Linton S M, Morgan B P
Department of Medical Biochemistry, University of Wales College of Medicine, Cardiff, UK.
Mol Immunol. 1999 Sep-Oct;36(13-14):905-14. doi: 10.1016/s0161-5890(99)00113-3.
Complement activation has been implicated as a pathological process in a number of inflammatory and autoimmune disorders including chronic rheumatoid arthritis (RA). Animal models of experimental arthritis have been widely used to investigate the pathogenesis of RA and also in the development of novel therapies. Many of these models are complement-dependent and both incidence and progression of disease can be influenced by complement inhibition.
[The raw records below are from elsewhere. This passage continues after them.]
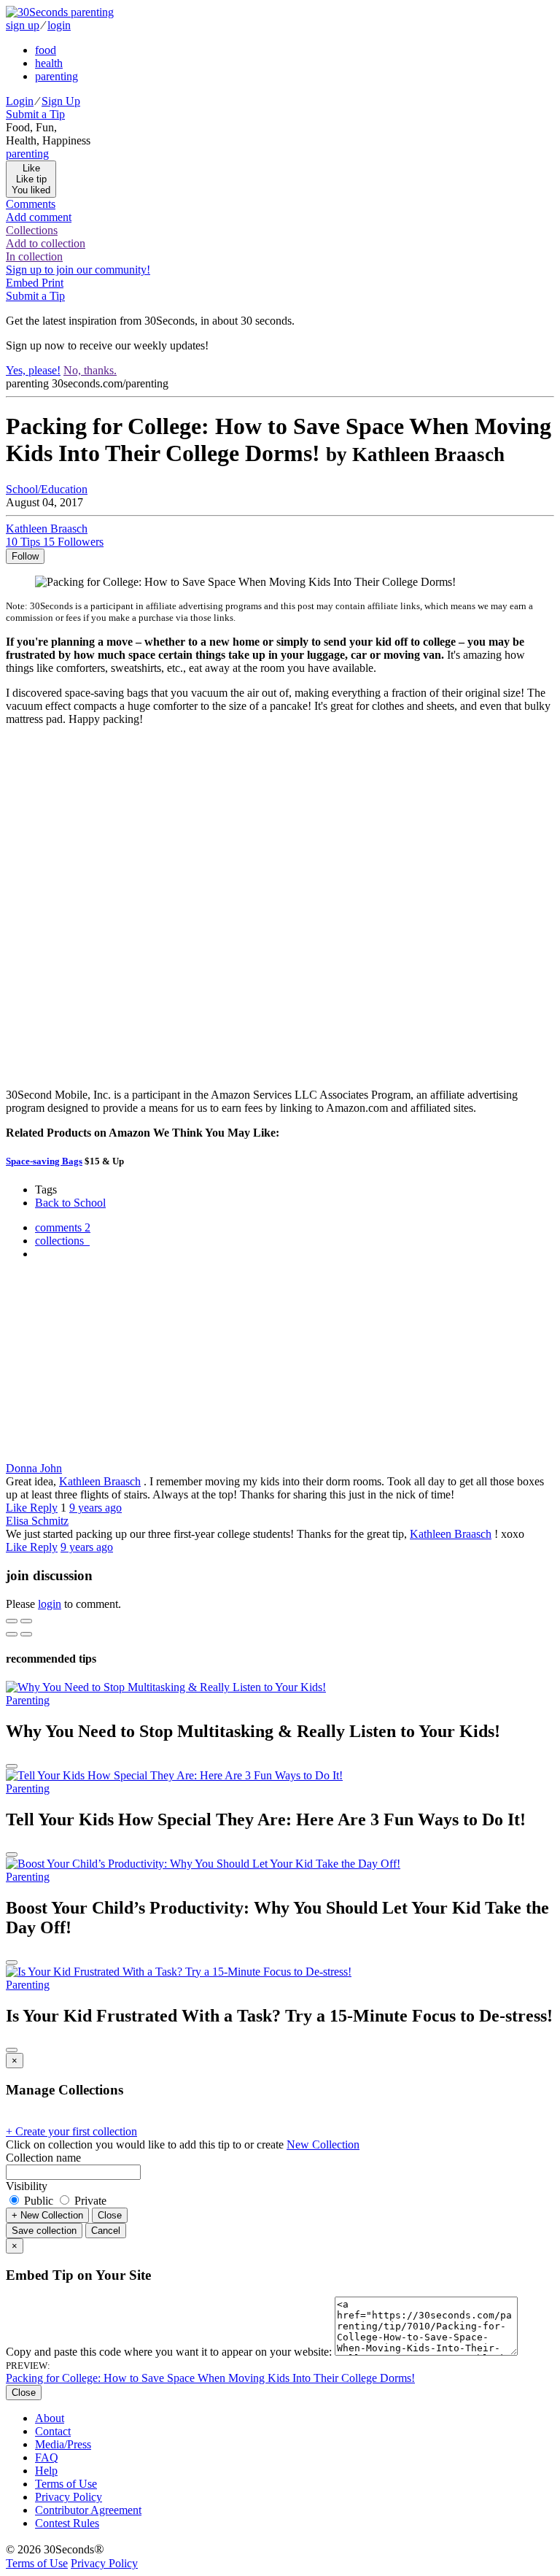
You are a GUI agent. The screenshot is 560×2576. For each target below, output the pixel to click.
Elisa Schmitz (37, 1521)
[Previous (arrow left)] (12, 1634)
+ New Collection (47, 2215)
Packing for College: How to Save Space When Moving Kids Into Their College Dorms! (210, 2378)
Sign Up (61, 101)
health (49, 63)
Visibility (26, 2186)
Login (20, 101)
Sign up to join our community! (78, 269)
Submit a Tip (35, 114)
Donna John (34, 1468)
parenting (56, 76)
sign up (22, 25)
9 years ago (95, 1507)
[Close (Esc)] (12, 1621)
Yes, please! (33, 370)
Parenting (28, 1700)
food (45, 50)
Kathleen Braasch (100, 1481)
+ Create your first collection (71, 2131)
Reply (44, 1507)
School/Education (47, 489)
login (59, 25)
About (49, 2418)
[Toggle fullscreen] (26, 1621)
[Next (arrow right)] (26, 1634)
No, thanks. (90, 370)
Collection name (43, 2157)
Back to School (70, 1202)
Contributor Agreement (88, 2510)
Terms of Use (66, 2484)
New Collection (323, 2144)
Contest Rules (67, 2523)
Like (18, 1507)
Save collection (44, 2230)
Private (88, 2200)
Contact (53, 2431)
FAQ (46, 2457)
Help (46, 2470)
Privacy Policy (68, 2497)
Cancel (105, 2230)
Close (110, 2215)
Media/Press (63, 2444)
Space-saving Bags (44, 1161)
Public (38, 2200)
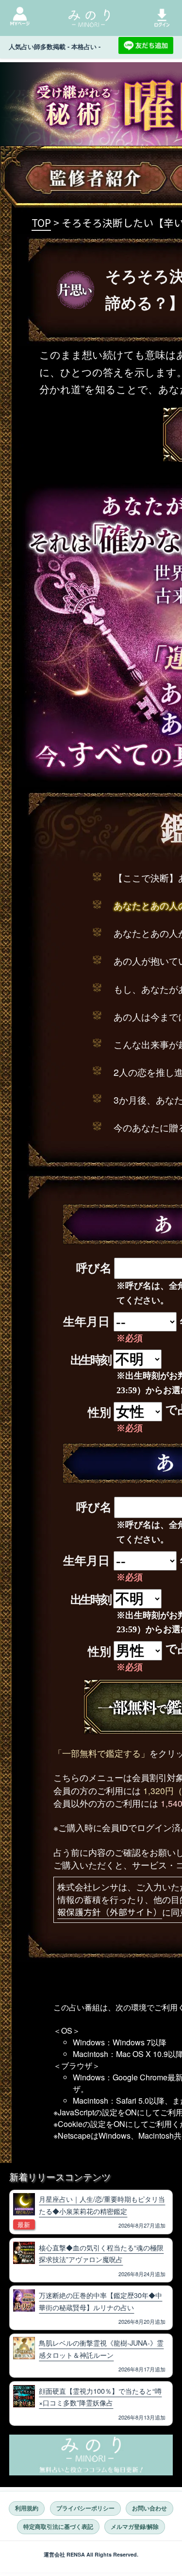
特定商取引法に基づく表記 (58, 2527)
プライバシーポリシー (85, 2508)
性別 (99, 1412)
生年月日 (86, 1321)
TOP (41, 222)
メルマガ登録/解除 (135, 2527)
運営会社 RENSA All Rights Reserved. (91, 2554)
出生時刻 (90, 1360)
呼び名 (94, 1268)
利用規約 (26, 2508)
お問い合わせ (149, 2508)
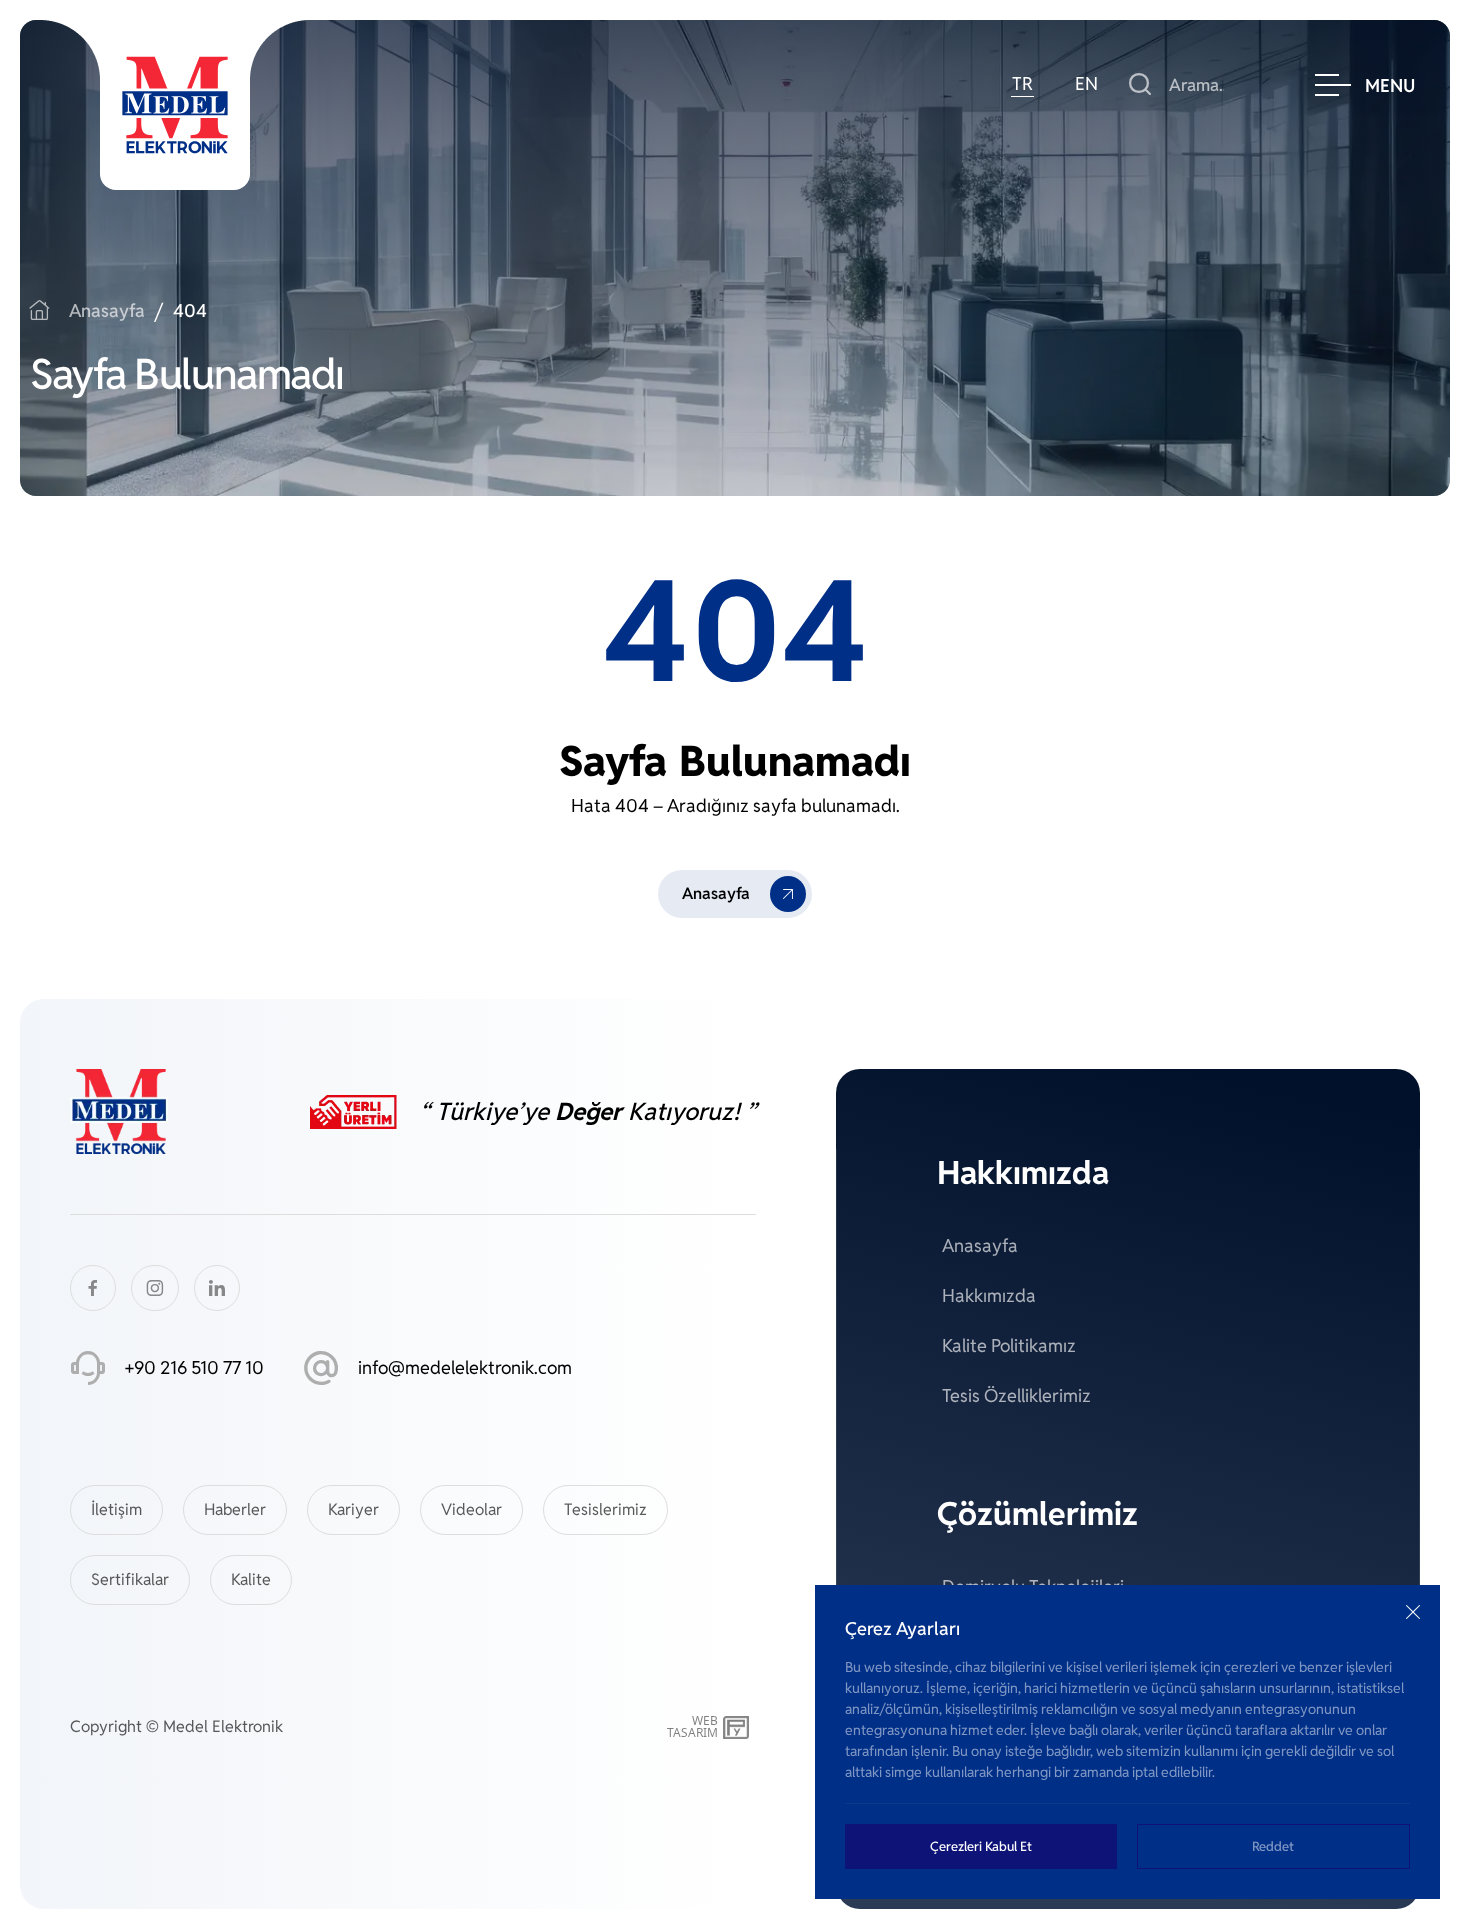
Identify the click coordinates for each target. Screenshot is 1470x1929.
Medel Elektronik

In certain situations, local inhibition is of greater therapeutic benefit than systemic decomplementation. An increasing awareness and availability of a wide range of naturally occurring complement regulatory proteins can now offer a more targeted approach to complement inhibition while the availability of novel engineering strategies has also improved the efficiency of this process. The success of complement inhibition in the experimental models described should offer a novel therapeutic approach to the treatment of human inflammatory arthritis.
补体激活已被认为是包括慢性类风湿性关节炎(RA)在内的多种炎症和自身免疫性疾病中的一种病理过程。实验性关节炎的动物模型已被广泛用于研究RA的发病机制以及新型疗法的开发。这些模型中的许多都是补体依赖性的,疾病的发生率和进展都可能受到补体抑制的影响。在某些情况下,局部抑制比全身补体灭活具有更大的治疗益处。现在,人们对多种天然存在的补体调节蛋白的认识不断提高且其可得性增加,这可以提供一种更具针对性的补体抑制方法,同时新型工程策略的可得性也提高了这一过程的效率。上述实验模型中补体抑制的成功应为人类炎性关节炎的治疗提供一种新的治疗方法。